» **DOCUMENT PASSAGE**:
--

It is best not to post the results in the opening post of a thread. Let's have time to discuss each decision point without knowing what is coming next. You will get a far better range of opinions when the "right" answer is unknown.

Preflop: Hero is out of position, leading me to want to play JJ as a set mining hand. There would be tables where a three-bet would work, but we don't know that about this table. If three betting, it needs to be much larger than $15. The pot will be $25 once Hero catches up to the $6 raise - I think a full pot size raise is in order, $30 all day. Preflop is call >> raise > fold. The shallow effective stacks makes a 3-bet almost pot committed vs a four bet. I have to wonder what the plan would be if the 3-bet gets flatted and Hero has to see a flop. Does he JAM or fold on a flop with over cards? The stack to pot ratio will be close to one.

Hero should fold to the 4-bet unless villain is a complete LAGtard.

Flop: [ let's assume villain is semi-competent or better ] Villain's micro bet is really polarized - top two pair+ / third pair or worse. Hero is in a reverse implied odds situation meaning he can lose more chips than he will win if JJ is some how ahead on the flop. Hero is often drawing to six outs or less. I am assuming Hero plans to fold to turn aggression missing the flop.

The micro bet looks callable - risking $25 to win $148 plus implied odds. Let's assume villain stacks off 100% for the extra $70. Keep in mind villain has a redraw - 20% holding a set + 7% for a chop or 10% with two pair + 7% for a chop. Be lazy and call the redraw 20% knowing that is a bit high. Hero is risking $25 to win $218 on a 4-out gut shot. That is a money losing draw. BUT it get worse because 20% of the time the villain's redraw comes in. My quick EV calculation is calling $25 leads to an expected loss of $20. Calling $25 will be one of the worst decisions hero makes this session but not THE worst.

I didn't consider the impact of Hero spiking a set on the turn. That could lead to a set vs set disaster for hero or a set vs top two pair situation favoring Hero. On a bad day, villain holds AQ - not in villain's main range but AQs is a marginally plausible 4-bet.

--

Interface element records
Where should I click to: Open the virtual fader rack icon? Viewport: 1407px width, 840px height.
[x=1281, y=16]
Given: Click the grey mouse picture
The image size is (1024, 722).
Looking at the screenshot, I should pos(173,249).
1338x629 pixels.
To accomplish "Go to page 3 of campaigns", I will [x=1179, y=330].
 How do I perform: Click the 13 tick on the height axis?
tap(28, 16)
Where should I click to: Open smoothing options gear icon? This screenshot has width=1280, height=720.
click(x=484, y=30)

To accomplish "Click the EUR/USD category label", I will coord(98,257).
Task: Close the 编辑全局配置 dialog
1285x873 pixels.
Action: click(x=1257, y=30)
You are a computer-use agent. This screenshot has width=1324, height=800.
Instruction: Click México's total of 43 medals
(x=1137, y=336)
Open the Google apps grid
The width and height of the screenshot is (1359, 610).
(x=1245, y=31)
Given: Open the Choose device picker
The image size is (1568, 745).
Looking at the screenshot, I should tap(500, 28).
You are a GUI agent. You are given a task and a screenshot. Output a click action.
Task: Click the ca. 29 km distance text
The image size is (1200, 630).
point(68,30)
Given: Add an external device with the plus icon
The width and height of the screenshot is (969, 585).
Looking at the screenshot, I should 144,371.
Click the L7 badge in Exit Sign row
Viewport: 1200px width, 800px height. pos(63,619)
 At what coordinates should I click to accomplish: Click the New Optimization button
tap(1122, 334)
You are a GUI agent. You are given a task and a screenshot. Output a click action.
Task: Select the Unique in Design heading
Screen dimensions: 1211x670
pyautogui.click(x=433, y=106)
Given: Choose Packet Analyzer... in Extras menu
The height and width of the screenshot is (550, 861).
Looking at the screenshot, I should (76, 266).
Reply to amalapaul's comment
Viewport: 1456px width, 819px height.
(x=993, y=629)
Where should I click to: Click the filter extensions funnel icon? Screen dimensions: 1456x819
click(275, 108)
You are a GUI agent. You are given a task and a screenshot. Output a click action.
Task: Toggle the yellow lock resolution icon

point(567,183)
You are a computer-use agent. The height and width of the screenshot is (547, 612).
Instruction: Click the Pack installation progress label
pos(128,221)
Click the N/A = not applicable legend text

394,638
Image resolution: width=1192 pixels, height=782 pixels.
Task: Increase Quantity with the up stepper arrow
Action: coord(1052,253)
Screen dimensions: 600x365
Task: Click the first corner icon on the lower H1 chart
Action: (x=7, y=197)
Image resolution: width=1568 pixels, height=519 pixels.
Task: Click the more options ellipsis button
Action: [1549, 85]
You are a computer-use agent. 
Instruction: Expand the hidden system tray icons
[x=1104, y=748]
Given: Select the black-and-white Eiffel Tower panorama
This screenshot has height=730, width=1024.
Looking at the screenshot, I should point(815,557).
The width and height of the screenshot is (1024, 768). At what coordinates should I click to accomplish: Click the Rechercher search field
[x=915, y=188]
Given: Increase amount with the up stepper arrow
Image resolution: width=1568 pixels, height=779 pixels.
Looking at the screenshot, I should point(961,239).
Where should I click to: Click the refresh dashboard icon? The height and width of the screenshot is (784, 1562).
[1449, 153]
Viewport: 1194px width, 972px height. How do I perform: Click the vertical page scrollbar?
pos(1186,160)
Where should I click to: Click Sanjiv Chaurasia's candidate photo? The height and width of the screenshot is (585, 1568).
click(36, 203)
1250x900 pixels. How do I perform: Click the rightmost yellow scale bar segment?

--

» **WHAT YOU WILL DO**:
Continue the poker hand analysis from the point where it stops.

» **ANSWER TO THIS EXERCISE**:
On an UGLY day villain played AJ or QJ as a 4-bet hand. It would a dubious 4-bet at best but Hero would be truly screwed should those hands be in play.

DrStrange

PS don't worry much about meta game and exploitation at the moment. Make the best decisions even if really observant villains might be able to take advantage of you. Basic plays are better than fancy plays at the moment.
 
So at no point do you feel that protecting your 3 bet is important, or your big blind? Does that not make you exploitable?

Discuss...

Pre-flop, as you already stated, your 3-bet was on the smaller side. His 4-bet is almost a 3x raise, (IMO appropriate for him). I'm not gonna fold JJs here and playing against a villain with no history as you described, I'd call and have him on the same range you put him on AA, KK, AK. I'm okay with all of that.

It's from the flop on that I believe your play was a losing strategy. Based on the range you put villain on everything got there. I wouldn't necessary say you're only set-mining here, (it would be flop dependent) but with the flop that came out, I certainly would not have continued on with the hand. You lose in that spot much more than you win. That fact is mathematics and not debatable, it's just a fact. Of course there are many other factors that come into play but much of them are unknown due to your lack of knowledge or history with this villain. Even if all the cards were face up, villains set of aces still lose a percentage of the time. Over the long period of time though villains hand wins the most money in this scenario.

That's the point I'm trying to make. I hope I explained my stand point well enough. In any case, thanks for sharing and starting a good thread.:tup:
 
Well you can get out the odds as a rationale from the equation and then is just luck. Then I can go all-in with 4 - 8 off because it's my preferred hand and it will be an OK answer in that context.
But because is a cash game, in the long run I will lost money, that's the other part of the rational and odds.
If I take the flop example (because is when I would had fold 100%) over 1000 hands played in the same way, with a $135 stack, I'll win win $27'000 but lost $108'000

Again, one important piece of information to deal is that hero put Vilan on AA, KK or AK. Therefore I'm way behind independently if is true or not, if we ignore this the analyze is result oriented.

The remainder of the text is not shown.